Selected excerpt Start Marker
A Deep Learning model for Question Analysis in Low-resource Languages: A Dataset and Case Study for Persian
Abstract
Question-answering systems, characterized by their fundamental functions of question classification, information retrieval, and answer selection, demand refinement to enhance precision in retrieving exact answers. Question classification, a cornerstone task, anticipates the probable answer to a posed query. However, the performance of question classification algorithms is hampered, particularly in agglutinative languages with complex morphology like Persian, where linguistic resources are limited. In this study, we propose a novel multi-layer Long-short-term memory (LSTM) Attention Convolutional Neural Network (CNN) (LACNN) classifier, tailored to extract pertinent information from Persian language contexts. Notably, this model operates autonomously, obviating the need for prior knowledge or external features. Moreover, we introduce UIMQC, the first medical question dataset in Persian, derived from the English GARD dataset. The inquiries within UIMQC are inherently intricate, often pertaining to rare diseases necessitating specialized diagnosis. Our experimental findings demonstrate a notable enhancement over baseline methods, with a 9% performance increase on the UTQC dataset, and achieving 67.08% accuracy on the UIMQC dataset. Consequently, we advocate for the adoption of the LACNN model in various morphological analysis tasks across low-resource languages, as in Question Answering systems it improves the performance for retrieving accurate answers to the users’ queries. ©2024 IEEE.
Selected excerpt End Marker
Data Start Marker
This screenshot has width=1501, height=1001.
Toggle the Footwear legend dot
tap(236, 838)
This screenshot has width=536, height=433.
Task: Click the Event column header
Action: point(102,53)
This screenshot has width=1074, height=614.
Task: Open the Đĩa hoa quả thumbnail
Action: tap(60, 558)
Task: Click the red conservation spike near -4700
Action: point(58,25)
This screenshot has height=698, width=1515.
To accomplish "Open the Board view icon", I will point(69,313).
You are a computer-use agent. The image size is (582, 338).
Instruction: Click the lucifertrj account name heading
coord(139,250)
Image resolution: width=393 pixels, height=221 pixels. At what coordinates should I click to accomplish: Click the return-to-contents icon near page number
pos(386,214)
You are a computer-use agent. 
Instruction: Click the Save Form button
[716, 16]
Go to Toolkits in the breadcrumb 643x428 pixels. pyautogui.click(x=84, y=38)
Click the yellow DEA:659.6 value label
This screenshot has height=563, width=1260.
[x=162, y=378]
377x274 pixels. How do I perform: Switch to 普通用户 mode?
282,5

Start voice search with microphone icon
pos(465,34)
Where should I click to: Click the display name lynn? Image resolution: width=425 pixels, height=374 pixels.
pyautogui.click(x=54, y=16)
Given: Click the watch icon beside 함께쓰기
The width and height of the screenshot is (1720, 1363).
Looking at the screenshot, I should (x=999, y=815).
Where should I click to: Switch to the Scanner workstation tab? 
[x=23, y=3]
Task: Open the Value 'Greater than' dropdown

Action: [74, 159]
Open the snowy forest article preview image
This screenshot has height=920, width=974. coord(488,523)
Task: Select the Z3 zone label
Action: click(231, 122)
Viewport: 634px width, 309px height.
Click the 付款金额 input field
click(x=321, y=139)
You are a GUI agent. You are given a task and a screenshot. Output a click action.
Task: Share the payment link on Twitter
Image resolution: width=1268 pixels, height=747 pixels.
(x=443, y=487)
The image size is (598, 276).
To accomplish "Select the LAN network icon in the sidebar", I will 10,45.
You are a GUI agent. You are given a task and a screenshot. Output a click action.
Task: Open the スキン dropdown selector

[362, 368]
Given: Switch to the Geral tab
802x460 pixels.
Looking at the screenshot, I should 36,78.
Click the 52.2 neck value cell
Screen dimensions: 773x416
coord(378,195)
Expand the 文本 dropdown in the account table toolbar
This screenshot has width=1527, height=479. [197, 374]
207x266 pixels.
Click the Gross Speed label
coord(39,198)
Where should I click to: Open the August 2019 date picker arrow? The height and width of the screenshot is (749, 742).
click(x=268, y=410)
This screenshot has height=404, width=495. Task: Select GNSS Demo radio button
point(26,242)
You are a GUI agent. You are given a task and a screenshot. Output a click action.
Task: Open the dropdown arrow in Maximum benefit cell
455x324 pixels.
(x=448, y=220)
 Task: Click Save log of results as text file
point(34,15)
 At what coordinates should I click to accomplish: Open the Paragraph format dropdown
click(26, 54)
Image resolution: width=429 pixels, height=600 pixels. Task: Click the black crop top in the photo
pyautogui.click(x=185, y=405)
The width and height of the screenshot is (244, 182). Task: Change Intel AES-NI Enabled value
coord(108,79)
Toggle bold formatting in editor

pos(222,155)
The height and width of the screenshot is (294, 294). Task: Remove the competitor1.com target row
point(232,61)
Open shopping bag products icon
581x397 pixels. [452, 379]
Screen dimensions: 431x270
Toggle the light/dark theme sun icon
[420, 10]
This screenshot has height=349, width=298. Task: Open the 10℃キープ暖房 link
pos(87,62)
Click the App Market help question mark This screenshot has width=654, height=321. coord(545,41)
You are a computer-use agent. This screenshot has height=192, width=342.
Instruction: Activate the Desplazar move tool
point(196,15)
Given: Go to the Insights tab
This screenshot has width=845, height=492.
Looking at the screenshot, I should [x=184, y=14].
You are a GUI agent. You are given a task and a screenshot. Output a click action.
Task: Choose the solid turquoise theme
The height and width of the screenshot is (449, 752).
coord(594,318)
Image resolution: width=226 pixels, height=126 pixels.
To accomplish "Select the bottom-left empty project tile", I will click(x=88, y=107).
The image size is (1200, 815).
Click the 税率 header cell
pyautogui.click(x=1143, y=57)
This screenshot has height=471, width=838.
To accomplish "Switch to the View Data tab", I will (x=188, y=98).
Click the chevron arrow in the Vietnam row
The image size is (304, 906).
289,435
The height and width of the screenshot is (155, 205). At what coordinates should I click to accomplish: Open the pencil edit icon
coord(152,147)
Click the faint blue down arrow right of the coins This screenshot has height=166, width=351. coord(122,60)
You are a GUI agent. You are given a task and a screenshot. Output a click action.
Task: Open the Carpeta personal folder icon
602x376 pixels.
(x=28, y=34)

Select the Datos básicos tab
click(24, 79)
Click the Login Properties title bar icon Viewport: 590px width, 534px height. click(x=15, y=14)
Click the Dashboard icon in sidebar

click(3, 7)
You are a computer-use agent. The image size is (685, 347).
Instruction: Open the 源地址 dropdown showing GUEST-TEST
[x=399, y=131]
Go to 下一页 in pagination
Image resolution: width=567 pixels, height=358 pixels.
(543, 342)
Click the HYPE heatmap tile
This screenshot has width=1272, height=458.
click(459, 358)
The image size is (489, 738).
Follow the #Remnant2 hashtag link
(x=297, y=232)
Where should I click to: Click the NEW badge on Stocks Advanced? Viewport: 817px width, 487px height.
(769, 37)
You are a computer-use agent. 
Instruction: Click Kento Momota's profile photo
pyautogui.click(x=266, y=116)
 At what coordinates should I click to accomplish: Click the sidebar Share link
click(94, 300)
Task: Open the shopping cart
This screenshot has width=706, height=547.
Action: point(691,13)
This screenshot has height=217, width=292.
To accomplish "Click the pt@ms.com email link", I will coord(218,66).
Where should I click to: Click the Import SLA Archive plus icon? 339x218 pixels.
Data End Marker
-- What is required --
According to the abstract, why do question classification algorithms perform poorly on Persian? Answer in one to three sentences.

-- Solved exercise --
Persian is an agglutinative language with complex morphology, and it has limited linguistic resources. The abstract says these conditions hamper the performance of question classification algorithms.